День уже начал прибывать, но стужа, наоборот, стиснула свои объятья. Даже при постоянно поддерживаемом в камине жарком пламени, провести ночь в Канаде стало довольно суровым испытанием, и Тиффож теперь иногда ночевал в лагере, потом упиваясь бодрящим покоем избушки после влажной тесноты барака. Как-то под утро, когда на темном небе еще сверкали словно бы заиндевевшие от мороза звезды, Тиффожа разбудил стук в дверь. Еще толком не проснувшись, он с ворчанием взял с приступки камина пару клубней брюквы и пошел открывать дверь. Тиффож знал, что лось, зачастивший к нему с того, первого раза, все равно не отступится. Ему пришлось немного повозиться с заледеневшей дверью, которая вдруг поддалась, распахнувшись настежь. За дверью обнаружился высокий мужчина в сапогах и форме. Незнакомец замер от удивления, но лишь на миг, а потом по-хозяйски шагнул через порог и закрыл за собой дверь. Затем он уверенно направился к поленнице, подбросил в огонь полешко и только тогда обернулся к Тиффожу.

— Что вы здесь делаете? — спросил незнакомец.

Тиффож с первого взгляда понял, что тот отнюдь не офицер вермахта. Во-первых, слишком молод, немногим старше шестнадцати, потом — мундир: темно-зеленый, с эмблемой в виде оленьих рогов в петлицах. К тому еще охотничья трехстволка. Все это свидетельствовало, что парень, скорее всего, лесничий, какой-нибудь ферстер, ревирфорстер, форстмайстер или ландфорстмайстер, из тех, что, изрядно поубавившись в количестве, тщатся оборонить этот мохнатый и пернатый рай от браконьеров и всех превратностей войны.

Незнакомец одернул с головы лыжную шапочку с наушниками, и поскольку Тиффож замешкался с ответом, подсказал:

— Сбежал из лагеря?

— Я кормил слепого лося, — объяснил Тиффож, протянув ему клубень. И поскольку парень не выказал недоверия, отрапортовал:

— Заключенный лагеря Морхоф. Вернусь к побудке. Связист-голубятник Авель Тиффож. 18 инженерный полк, формировавшийся в Нанси. Взят в плен 17 июня в зинкуртском лесу.

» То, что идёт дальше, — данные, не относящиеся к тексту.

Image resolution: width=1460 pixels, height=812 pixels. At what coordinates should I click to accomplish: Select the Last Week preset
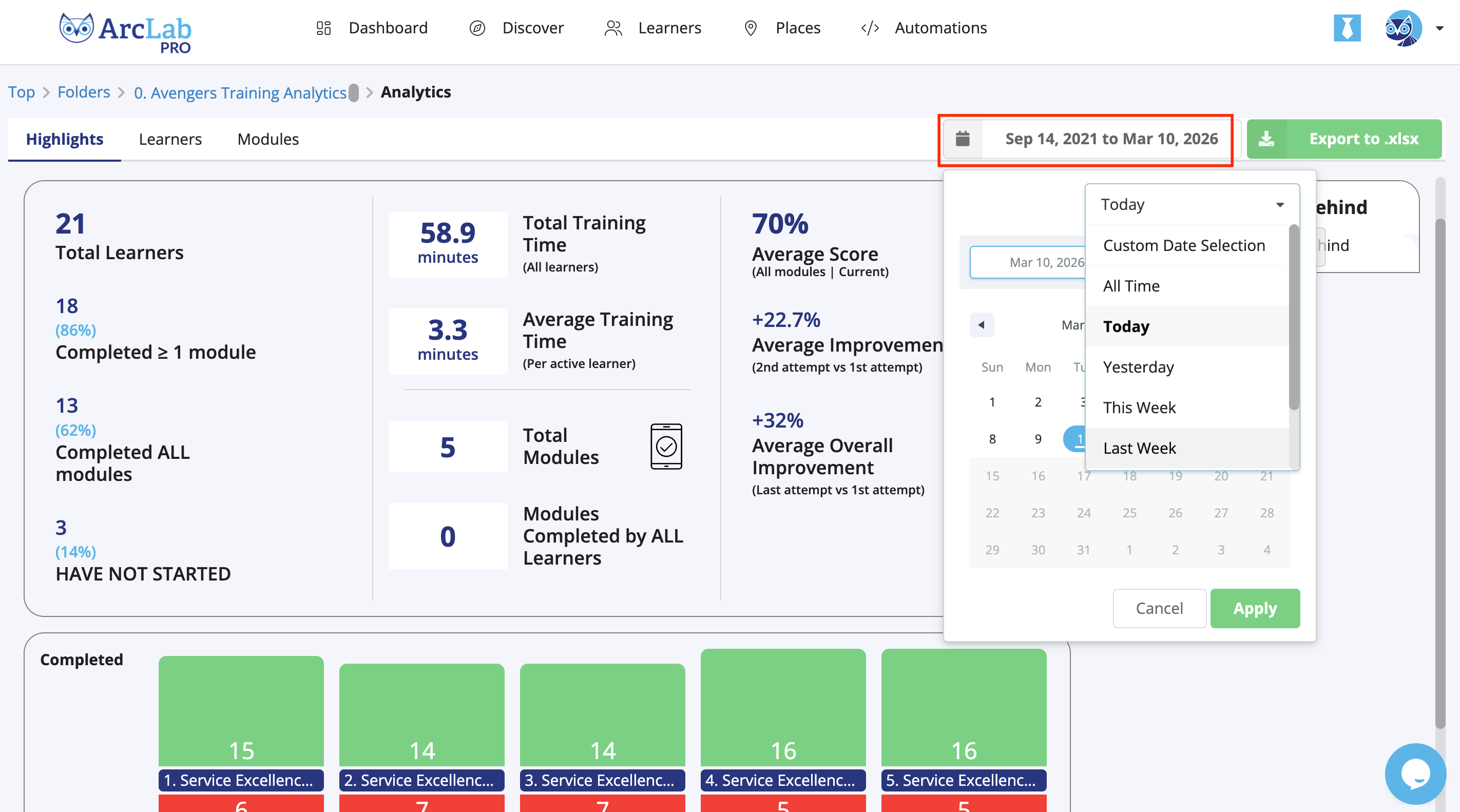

— Голубятник? — переспросил незнакомец с некоторым любопытством. — Это самое могучее оружие, после кавалерии, разумеется. Несчастные птицы!

Он сел к огню и подбросил еще полешко, сопроводив его охапкой хвороста, который вспыхнул так, что, казалось, вот-вот подожжет хибару. Неуверенный в своем немецком, Тиффож сомневался, прозвучали слова лесника ностальгически или иронически, но все же в конце концов решил, что они выражали некоторую симпатию.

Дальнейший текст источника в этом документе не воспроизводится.